A couple of weeks back, the National Library released another 10,000 digital images online. I glanced at the press release, lazily presumed these were old photographs along the lines of the Lawrence Collection, interesting in themselves, but peripheral to genealogy, and resumed my nap.
Then something niggled. Something about the Genealogical Office, one of my old stamping grounds. The Library catalogue (catalogue.nli.ie) did indeed have some nice old photos of the Bedford Tower in Dublin Castle, home of the GO up to the 1980s. But a search in the catalogue for “genealogical” digitised items also threw up wonderful, unsuspected riches, no fewer than 132 fully-imaged manuscripts from the GO’s collection.
Over the four centuries when it was the Office of Ulster King of Arms, from 1553 to 1943, the GO was the most intensely Anglo of all Anglo-Irish institutions, exclusively concerned with the heraldic rights of the wealthiest and most powerful. Distasteful as the ethnic politics may be now, some of the records created during those 390 years are extraordinary, and the Library catalogue now provides full direct access to a large sample of them.

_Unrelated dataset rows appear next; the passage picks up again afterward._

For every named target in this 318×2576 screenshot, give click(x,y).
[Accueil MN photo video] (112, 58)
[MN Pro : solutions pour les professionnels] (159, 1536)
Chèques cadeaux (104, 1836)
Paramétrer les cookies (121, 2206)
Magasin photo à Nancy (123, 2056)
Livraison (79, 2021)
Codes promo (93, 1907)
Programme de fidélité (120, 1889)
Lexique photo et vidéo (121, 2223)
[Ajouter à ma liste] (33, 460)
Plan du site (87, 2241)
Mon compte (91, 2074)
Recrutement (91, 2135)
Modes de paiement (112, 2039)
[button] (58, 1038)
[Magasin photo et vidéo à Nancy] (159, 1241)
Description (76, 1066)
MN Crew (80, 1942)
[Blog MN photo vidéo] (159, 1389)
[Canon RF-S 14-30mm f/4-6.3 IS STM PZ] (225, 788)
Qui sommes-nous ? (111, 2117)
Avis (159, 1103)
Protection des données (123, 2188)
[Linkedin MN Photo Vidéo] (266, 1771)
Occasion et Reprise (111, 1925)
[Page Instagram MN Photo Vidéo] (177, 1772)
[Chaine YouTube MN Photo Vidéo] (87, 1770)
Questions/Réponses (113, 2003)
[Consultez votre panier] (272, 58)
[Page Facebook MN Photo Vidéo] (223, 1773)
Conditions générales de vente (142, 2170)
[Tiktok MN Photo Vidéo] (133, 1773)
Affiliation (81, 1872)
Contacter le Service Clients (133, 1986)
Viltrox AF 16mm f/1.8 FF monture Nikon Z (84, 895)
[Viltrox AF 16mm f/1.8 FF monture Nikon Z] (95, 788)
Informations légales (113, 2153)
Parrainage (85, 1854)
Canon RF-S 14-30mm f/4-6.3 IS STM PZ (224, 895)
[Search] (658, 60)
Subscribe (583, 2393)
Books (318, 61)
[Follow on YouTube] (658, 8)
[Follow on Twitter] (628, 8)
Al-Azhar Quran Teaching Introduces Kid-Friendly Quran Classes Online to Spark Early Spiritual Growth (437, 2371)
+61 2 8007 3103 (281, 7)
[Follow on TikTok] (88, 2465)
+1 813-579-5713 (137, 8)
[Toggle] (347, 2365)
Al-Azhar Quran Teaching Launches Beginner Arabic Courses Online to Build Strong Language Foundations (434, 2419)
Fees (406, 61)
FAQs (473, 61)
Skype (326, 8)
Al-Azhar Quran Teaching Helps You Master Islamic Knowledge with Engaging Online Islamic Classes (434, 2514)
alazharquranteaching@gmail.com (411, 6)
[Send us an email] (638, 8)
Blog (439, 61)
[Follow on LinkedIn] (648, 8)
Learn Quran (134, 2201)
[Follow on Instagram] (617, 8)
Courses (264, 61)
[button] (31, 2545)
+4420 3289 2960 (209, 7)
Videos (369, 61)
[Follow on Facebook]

My favourites are the seventeenth-century funeral entries, on-the-spot records of burial rites and families, usually accompanied by full-colour paintings of the arms displayed at the funeral. Have a look at bit.ly/1sp3OZ0 . They are both astonishingly vivid research tools and superb works of art, and make up just a small portion of the pre-1943 records now online
With commendable even-handedness, the catalogue also makes available a good selection of post-1943 grants of arms, including those to the Dublin Stock Exchange in 1945, to Muintir Mhathghamhna, the O’Mahony clan, in 1980 and to the Diocese of Clogher in 2006.
My only quibble is the absence of the original GO manuscript numbers in the catalogue reference – all the published guides and indexes use these numbers.
Otherwise, three whole-hearted cheers. More please.